Scarecrow

It’s been 15 years

and I can still feel your lips

against mine. You taught me a wonderful truth:

A kiss can make you come.

The best pain I’ve ever felt is lips bruised after kissing you for hours. The first time I woke up crying

was because I was missing you. Two years went by before I could say your name without crying. I know why

my friends don’t like you. Why my mother wouldn’t give you my number when you called.

I know that if I saw you today

I’d have to make a choice.

Would I match you? Subtle cruelty to subtle cruelty? I’ve never been subtle.

I’d pick your bones clean.

I’d turn to dust. I’d stare you down. Show you the letters I keep. I’d never tell you

there is a never a time when I don’t love you.

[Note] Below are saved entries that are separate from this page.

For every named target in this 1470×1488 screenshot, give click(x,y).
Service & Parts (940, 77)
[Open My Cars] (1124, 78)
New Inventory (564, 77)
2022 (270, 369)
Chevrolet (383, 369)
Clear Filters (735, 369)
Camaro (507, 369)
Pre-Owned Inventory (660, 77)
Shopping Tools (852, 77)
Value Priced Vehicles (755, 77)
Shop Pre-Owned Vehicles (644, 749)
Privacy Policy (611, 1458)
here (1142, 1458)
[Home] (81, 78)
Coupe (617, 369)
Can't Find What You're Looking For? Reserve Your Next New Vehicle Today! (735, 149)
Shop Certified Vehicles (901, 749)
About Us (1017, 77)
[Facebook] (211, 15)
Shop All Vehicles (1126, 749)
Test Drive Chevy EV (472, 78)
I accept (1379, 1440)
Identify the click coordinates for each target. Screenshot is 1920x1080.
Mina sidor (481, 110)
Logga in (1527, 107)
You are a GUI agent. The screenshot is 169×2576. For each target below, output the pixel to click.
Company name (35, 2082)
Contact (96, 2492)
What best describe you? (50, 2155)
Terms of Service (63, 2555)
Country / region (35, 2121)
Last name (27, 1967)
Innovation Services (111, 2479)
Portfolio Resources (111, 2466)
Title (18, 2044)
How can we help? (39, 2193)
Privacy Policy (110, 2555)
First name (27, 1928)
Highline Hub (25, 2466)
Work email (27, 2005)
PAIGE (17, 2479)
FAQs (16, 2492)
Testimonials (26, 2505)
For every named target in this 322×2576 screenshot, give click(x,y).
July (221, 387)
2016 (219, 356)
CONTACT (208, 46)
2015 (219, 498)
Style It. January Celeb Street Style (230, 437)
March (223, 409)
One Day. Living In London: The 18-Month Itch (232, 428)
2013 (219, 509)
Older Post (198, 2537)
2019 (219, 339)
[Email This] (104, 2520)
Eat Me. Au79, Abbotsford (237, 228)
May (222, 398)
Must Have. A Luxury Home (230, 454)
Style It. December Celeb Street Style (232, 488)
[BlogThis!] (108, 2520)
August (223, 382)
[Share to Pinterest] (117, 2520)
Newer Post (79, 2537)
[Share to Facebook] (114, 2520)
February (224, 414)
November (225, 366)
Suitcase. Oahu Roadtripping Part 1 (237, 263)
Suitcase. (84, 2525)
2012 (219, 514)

I’d never tell you that. I’d never tell you

there’s nothing I wouldn’t do if you asked. I’d never tell you that.

I dreamed I killed you and immediately brought you back to life.

I dreamed you were fat and unhappy and sorry and I loved you still.

I dreamed you were in love with a woman who was in love with me and you were always fucking.

You were so fucking happy and I remember how good

you both made me feel in bed and all the orgasms we shared.

I dreamed you were a beautiful bohemian dred headed backpackin free spirited man and I love you still.

I dream you are a snake who only means me harm. I am a scorpion now.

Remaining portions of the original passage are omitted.